One of the main reasons that I launched this site is to provide a resource for aspiring agents to learn more and/or get a quick refresher on essential math skills that will be needed to pass a real estate exam and then be used in every practice of being an agent.

Please click on the links below to see more about each topic. As always, I appreciate your input and welcome any comments to improve this sight. I’m constantly adding material to this site so please come back often.

Proration Practice Examples (Blog Post)

A home that stands firmly up to the elements and time is most likely built on a solid foundation. The purpose of this post is to help establish a solid foundation of the basic math skills needed to kick start your understanding of real estate math.

Basic rule for rounding is this – the digit you want to round is less than 5 then round down. Conversely, if the digit is 5 or greater then round up.

**Example 1:**

Round the following number to 2 decimal places:

1.33345 = 1.33 (because the 3^{rd} digit is a 3 you should keep the second digit the same).

**Example 2: **

Round the following number to 2 decimal places:

1.33645 = 1.34 (because the 3^{rd} digit is a 6 you should round up the second digit, 3 becomes a 4).

Since most of you will use calculators for solving your math problems you will have some rounding that will need to take place. For this post and all of the examples we will assume the decimals will be rounded to the 4^{th} decimal.

Example:

Let’s say that you have to calculate 600 divided by 7 = 85.71428571…

Rounded to the 4^{th} decimal place will be 85.7143

The 5^{th} digit after the decimal is an 8 so you round up the 3^{rd} digit from a 2 to a 3.

Now you round the examples below to the 4^{th} decimal:

- 8 ÷ 3
- 7 ÷ 3
- 12 ÷ 11

Answers: a) 2.6667, b) 2.3333, c) 1.0909

A fractions top number is the numerator and the bottom number is the denominator. To convert fractions to numbers simply take the numerator and divide it by the denominator.

# Collected material
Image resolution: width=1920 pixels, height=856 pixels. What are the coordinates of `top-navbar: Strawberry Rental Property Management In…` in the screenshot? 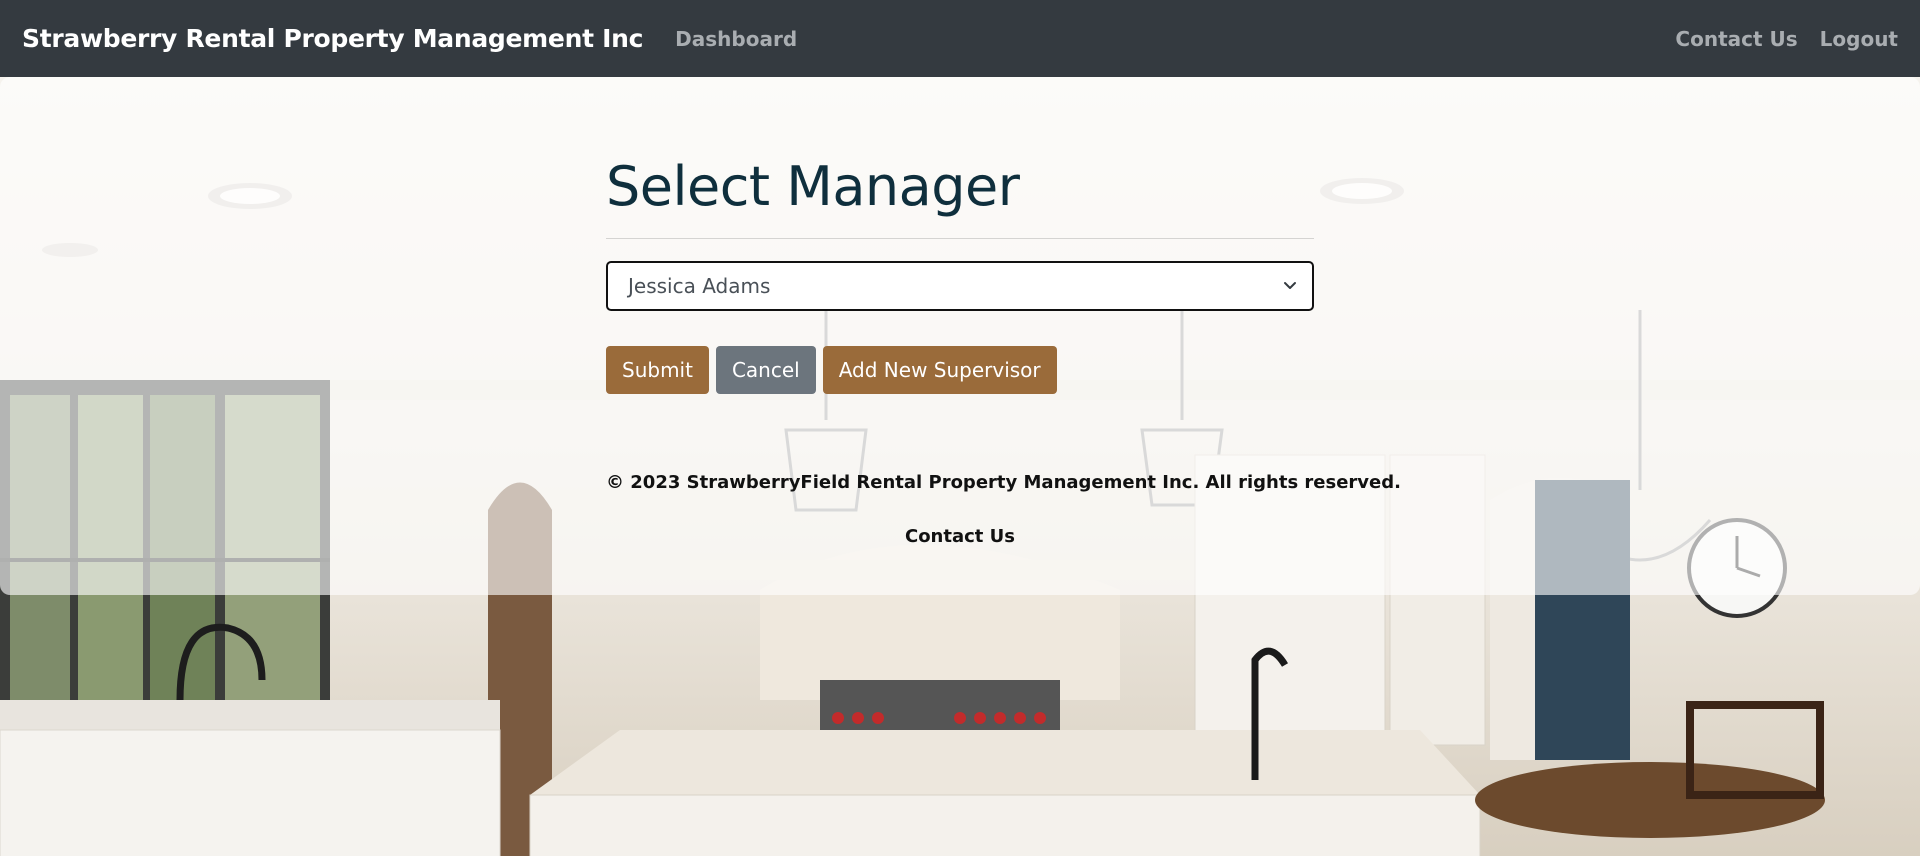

# Problems and tasks
[a] From the real estate math page, duplicate the passage between "Proration Practice Examples" and "then round up.", inclusive.
[b] According to the real estate math page, to which decimal place are the decimals rounded in the post's examples?
[c] Supply the next part of the real estate math page, picking up after its final sentence.
The material isn't needed for any of this.

# Answers by item number
[a]
Proration Practice Examples (Blog Post)

A home that stands firmly up to the elements and time is most likely built on a solid foundation. The purpose of this post is to help establish a solid foundation of the basic math skills needed to kick start your understanding of real estate math.

Basic rule for rounding is this – the digit you want to round is less than 5 then round down. Conversely, if the digit is 5 or greater then round up.

[b] The 4th decimal place.

[c]
Examples: 1/2 = 1 ÷ 2 = 0.5

2/3 = 2 ÷ 3 = 0.6667

3/4 = 3 ÷ 4 = 0.75

Real Life Example:

Mr. Buyer would like your help finding a lot that is at least a 3/4 of an acre. A fellow agent tells you that he may have the perfect lot for your client that is 5/8 of an acre.

Will the lot meet the requirement of your client?

Answer: Mr. Buyer wants a lot to bigger than 3/4 of an acre (3 ÷ 4 = 0.75 acres). The lot that your fellow agent mentioned to you is 5/8 of an acre (5 ÷ 8 = 0.625 acres).

So the answer is **no.** The lot is not big enough for your client.

Converting a percentage is as simple as moving the decimal place two digits to the left.

50.3% = 0.503

Let’s say you have a percentage without a decimal such as 6%. The procedure is still the same:

6% = 0.06

To convert a number to a percentage the process is just reversed.

0.654 = 65.4%

Example:

You have a buyer that has placed an offer on a $130,000 home and your commission rate is 3%. How much is your commission?

3% = 0.03

0.03 x $130,000 = $3,900

Here are some basic units of measure that you should commit to memory:

1 foot = 12 inches

1 yard = 3 feet

1 Square yard = 9 feet

1 acre = 43,560 square feet

(Helpful hint: Something that helped me remember it was my real estate professor told us to think of the store Seven Eleven to remember how many feet are in an acre, 4+3=7 and 5+6=11 so on acre is 43,560.)

1 mile = 5,280 feet

1 square mile = 640 acres (5,280ft (1 mile) x 5,280ft (1 mile) = 27,878,400ft ÷ 43,560ft (1 acre) = 640 acres.

(You probably don’t need to commit the square mile to memory but understanding how it’s calculated is good to know.)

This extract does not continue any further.